“The only thing necessary for the triumph of evil is for good men to do nothing.”—Edmund Burke, 18th-century Irish statesman and philosopher
I read this article a little while back about Yankees great Derek Jeter taking a stand against bullying and hate speech. It might seem that someone like Jeter is simply lending his powerful voice to a cause he believes in, but I think it’s more personal than that.
There’s a common misconception out there that if you achieve a certain amount of success or fame or financial freedom that you’re immune to the kinds of problems the rest of us face. But based on what I’ve observed, the exact opposite is true.
Public figures have to navigate a digital modern world where facts are less important than “perception.” If someone says something about you often enough and loudly enough, people either think it’s true or the doubt it creates in their mind is enough to obscure whatever the truth might actually be.
When any individual (or large group of people) can hide behind an anonymous internet account and attack or troll any one of us in this way, solely because of what we choose to believe and express, the pressure to simply keep our heads down and not speak our own versions of the truth is profound and ever-present. In this way, a sort of “digital mob rule” threatens to erode the individuality and creativity of our culture. This extends to artists and celebrities; it’s much easier to simply “be grateful” for what you’ve achieved than speak out about your beliefs and risk being eaten alive by the mob and losing your fan base and success.
To see something that has been such a profoundly positive influence in virtually every aspect of my life reduced to fictitious tabloid headlines when I’m buying my groceries for the week makes me wonder what the hell is wrong with people.
That’s why I admire creative, successful people who do stand up for what they believe in despite that risk, even when I strongly disagree with them. Civil society is defined, in large part, by the ability of any individual to speak their own truth as loudly and as broadly as they choose to.
In my 15 years as a Scientologist, I’ve dealt with that feeling of pressure and self-censorship over and over again. The level, degree and variety of misunderstanding, misinterpretation and even purposeful misinformation about what Scientology is and does can literally knock the wind out of me at times. To see something that has been such a profoundly positive influence in virtually every aspect of my life reduced to fictitious tabloid headlines when I’m buying my groceries for the week makes me wonder what the hell is wrong with people. And what exactly is it going to take to create a world where respecting the beliefs of others—where respecting each individual and the right to their unique viewpoint and opinion—is the rule rather than the exception?

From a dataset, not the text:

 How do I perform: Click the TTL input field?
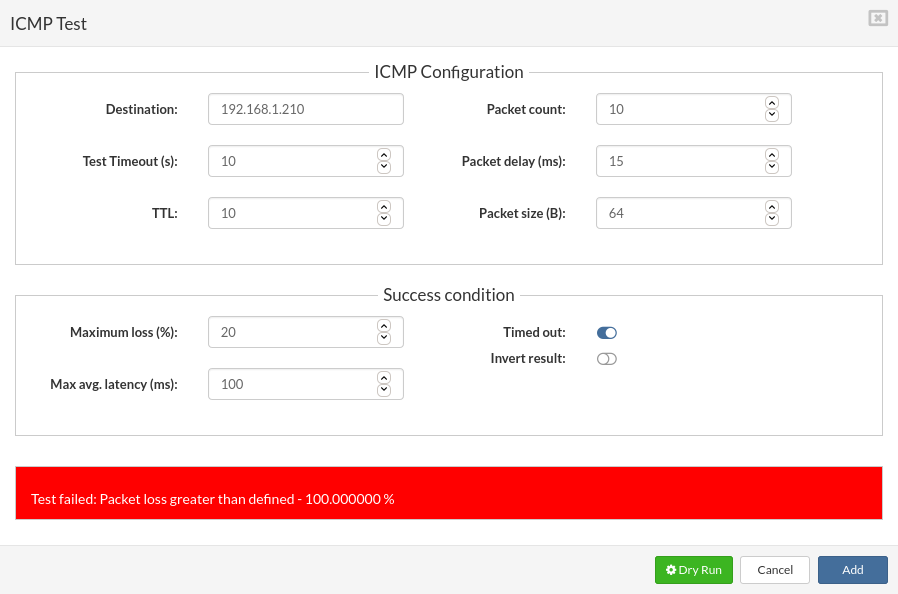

Writing this blog post is my effort to help forge that new reality. And the silver lining to all of this is that the truth will always, ultimately, win out. The truth is that unshakable foundation that can never be erased or covered over completely. All the lies come later, but the truth was first and remains forever. And the truth is that people are basically good, that we are all on a journey together, and we will either rise or fall together. The degree to which we can each find the courage to allow for other viewpoints with respect and consideration is the degree to which we can rise to new heights and create a new reality that’s saner, more compassionate and more productive than anything we’ve seen before. That’s the reality I want to live in.